Pluripotent stem cell-derived neural progenitor cells can be used to model effects of IL-6 on human neurodevelopment.

Maternal immune activation (MIA) increases the risks for neurodevelopmental disorders in offspring through inflammatory cytokines, including interleukin-6 (IL-6). We therefore aimed to establish a human two-dimensional (2D) in vitro neural model to investigate the effects of IL-6 exposure on neurodevelopment. IL-6 signal transduction requires two receptors: interleukin-6 signal transducer (IL6ST) and interleukin-6 receptor (IL6R). Prenatally, neural cells lack IL6R, and hence cannot elicit cis IL-6 signaling, but IL6R can be provided by microglia in trans. We demonstrate here that an immortalized human neural progenitor cell (NPC) line, ReNCell CX, expresses IL6ST and elicits both cis and trans IL-6 signaling, limiting its use as a model of MIA. In contrast, induced pluripotent stem cell (iPSC)-derived NPCs only activate the IL-6 cascade in trans.

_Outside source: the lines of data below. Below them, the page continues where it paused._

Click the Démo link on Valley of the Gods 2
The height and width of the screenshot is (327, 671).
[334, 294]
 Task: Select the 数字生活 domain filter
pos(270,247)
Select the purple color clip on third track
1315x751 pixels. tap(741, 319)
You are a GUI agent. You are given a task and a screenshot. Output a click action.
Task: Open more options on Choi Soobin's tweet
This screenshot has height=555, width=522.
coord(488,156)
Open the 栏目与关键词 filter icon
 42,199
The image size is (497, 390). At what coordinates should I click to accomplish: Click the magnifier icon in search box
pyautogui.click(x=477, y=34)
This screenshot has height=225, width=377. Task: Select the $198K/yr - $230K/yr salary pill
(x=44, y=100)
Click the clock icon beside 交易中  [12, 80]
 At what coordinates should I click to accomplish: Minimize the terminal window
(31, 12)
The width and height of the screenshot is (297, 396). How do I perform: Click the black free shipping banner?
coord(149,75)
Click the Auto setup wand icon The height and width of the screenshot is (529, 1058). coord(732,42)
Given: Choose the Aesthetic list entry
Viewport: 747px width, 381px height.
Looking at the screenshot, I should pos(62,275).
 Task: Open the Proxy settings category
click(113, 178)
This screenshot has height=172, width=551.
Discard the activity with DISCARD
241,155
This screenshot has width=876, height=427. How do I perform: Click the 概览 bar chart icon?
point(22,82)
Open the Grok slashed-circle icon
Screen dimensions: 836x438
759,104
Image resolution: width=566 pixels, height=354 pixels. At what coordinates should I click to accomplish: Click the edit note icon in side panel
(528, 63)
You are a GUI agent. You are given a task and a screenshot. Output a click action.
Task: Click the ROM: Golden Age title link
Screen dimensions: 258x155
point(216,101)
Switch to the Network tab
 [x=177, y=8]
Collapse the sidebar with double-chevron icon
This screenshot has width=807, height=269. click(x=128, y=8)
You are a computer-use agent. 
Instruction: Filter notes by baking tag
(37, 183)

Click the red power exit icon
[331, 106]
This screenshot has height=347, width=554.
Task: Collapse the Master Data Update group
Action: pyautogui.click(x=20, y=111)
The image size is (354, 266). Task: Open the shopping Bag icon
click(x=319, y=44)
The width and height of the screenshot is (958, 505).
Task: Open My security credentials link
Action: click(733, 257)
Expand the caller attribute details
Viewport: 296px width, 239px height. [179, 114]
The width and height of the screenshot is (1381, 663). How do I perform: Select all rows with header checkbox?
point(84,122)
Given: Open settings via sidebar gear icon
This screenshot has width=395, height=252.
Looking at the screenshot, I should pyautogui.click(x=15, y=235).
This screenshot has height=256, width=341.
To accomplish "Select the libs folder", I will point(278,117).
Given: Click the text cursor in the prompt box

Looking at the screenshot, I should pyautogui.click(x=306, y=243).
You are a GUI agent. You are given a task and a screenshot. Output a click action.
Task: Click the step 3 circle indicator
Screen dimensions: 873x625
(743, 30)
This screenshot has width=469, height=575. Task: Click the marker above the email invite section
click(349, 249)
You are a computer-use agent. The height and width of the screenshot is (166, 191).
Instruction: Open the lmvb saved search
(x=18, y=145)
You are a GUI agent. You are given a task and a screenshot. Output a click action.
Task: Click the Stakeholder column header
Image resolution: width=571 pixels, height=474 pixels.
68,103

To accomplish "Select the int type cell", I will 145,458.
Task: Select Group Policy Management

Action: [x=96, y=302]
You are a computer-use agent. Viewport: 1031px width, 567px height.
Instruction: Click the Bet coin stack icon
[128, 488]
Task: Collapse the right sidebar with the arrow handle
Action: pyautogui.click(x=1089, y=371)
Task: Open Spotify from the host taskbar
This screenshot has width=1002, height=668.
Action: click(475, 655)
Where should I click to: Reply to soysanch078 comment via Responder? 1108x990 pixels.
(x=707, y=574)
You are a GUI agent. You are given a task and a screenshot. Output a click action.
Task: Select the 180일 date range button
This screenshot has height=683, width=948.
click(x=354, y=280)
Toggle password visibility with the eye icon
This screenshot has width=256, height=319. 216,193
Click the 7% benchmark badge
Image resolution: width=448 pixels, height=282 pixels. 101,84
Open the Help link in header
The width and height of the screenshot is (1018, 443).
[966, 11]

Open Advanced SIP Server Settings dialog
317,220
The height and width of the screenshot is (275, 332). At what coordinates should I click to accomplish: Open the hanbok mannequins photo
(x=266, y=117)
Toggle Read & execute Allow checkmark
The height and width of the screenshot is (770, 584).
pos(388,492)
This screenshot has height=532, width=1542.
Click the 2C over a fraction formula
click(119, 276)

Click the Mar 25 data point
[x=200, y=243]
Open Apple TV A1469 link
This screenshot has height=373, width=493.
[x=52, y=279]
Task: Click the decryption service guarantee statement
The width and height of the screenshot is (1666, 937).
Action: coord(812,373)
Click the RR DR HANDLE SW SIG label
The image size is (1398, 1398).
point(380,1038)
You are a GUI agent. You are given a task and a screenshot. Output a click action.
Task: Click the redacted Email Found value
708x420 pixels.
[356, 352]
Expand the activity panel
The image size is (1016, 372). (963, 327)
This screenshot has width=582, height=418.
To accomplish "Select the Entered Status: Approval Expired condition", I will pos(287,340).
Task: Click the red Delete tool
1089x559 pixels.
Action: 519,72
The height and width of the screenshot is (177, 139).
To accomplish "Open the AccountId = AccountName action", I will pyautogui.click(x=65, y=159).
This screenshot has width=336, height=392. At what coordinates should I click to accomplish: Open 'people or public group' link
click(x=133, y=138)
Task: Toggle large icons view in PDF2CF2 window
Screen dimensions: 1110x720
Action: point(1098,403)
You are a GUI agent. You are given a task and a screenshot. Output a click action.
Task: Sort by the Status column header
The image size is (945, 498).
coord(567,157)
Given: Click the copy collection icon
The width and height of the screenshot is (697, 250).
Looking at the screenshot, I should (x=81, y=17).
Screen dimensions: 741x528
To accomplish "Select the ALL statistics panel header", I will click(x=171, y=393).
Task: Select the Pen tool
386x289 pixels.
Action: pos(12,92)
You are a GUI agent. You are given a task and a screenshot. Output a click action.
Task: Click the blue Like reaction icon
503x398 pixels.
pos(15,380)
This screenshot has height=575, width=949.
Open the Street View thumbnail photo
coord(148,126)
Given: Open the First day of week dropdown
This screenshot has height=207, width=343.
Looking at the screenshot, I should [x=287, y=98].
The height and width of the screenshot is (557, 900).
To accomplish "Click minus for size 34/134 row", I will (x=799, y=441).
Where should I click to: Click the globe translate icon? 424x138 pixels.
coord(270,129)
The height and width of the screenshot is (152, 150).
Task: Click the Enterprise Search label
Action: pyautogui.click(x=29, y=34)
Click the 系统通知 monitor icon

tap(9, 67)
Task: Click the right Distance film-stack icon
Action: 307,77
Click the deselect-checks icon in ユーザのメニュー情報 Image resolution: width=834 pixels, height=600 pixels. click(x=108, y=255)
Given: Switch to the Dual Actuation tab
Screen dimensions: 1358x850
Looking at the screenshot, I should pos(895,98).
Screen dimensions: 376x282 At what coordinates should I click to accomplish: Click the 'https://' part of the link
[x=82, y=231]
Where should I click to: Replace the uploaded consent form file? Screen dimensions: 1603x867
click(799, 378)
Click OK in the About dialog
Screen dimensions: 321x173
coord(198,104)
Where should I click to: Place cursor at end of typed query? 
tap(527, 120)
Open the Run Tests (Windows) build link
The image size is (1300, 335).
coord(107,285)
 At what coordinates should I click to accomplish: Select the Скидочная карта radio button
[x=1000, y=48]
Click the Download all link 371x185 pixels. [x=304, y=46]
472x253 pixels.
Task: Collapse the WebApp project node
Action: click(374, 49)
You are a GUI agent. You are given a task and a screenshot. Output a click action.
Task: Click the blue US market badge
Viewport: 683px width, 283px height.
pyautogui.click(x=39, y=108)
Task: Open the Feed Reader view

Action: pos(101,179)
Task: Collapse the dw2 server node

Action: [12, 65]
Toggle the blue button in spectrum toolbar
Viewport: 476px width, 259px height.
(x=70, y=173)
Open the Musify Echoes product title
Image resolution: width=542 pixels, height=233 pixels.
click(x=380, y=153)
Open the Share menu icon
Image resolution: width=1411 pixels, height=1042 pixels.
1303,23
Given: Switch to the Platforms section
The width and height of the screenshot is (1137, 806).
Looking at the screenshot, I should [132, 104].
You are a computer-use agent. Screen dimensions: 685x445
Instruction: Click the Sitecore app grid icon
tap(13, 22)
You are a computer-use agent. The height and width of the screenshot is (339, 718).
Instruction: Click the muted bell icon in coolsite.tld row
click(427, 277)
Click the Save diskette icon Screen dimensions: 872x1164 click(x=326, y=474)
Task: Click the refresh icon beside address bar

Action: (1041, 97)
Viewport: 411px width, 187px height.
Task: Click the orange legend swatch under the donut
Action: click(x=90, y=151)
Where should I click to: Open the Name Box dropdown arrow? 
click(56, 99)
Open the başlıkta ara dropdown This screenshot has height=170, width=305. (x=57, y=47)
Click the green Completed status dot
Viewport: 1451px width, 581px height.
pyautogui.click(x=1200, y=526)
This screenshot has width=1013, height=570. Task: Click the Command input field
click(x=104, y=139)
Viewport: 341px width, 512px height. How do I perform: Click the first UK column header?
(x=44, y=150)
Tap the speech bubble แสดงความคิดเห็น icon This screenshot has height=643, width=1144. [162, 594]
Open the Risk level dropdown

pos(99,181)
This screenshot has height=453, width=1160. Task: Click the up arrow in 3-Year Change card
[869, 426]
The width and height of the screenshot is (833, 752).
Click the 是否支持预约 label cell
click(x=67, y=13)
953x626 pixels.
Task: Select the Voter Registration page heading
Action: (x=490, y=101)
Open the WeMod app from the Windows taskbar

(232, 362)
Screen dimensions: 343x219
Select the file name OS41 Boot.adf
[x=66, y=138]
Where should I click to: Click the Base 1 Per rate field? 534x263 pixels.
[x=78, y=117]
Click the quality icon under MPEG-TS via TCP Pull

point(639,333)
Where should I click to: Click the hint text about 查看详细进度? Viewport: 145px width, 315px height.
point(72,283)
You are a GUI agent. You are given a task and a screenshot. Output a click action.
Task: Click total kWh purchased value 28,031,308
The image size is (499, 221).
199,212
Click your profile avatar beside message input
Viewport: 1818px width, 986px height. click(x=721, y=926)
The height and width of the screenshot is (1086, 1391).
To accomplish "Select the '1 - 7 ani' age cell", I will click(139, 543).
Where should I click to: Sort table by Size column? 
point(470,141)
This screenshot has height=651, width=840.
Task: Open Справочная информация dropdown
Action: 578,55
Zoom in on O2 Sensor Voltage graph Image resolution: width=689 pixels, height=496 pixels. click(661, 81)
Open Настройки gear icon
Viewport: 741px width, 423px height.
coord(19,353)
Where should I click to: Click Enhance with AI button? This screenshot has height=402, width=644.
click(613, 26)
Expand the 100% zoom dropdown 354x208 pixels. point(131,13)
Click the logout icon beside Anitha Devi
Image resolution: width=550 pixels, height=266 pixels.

Activation of the trans IL-6 cascade did not result in increased proliferation of iPSC-derived NPCs or ReNCell CX, as has been demonstrated in animal models. iPSC-derived NPCs upregulated NR2F1 expression in response to IL-6 signaling in line with analogous experiments in organoids. Thus, iPSC-derived NPCs can be used to model gene expression changes in response to MIA in 2D cultures.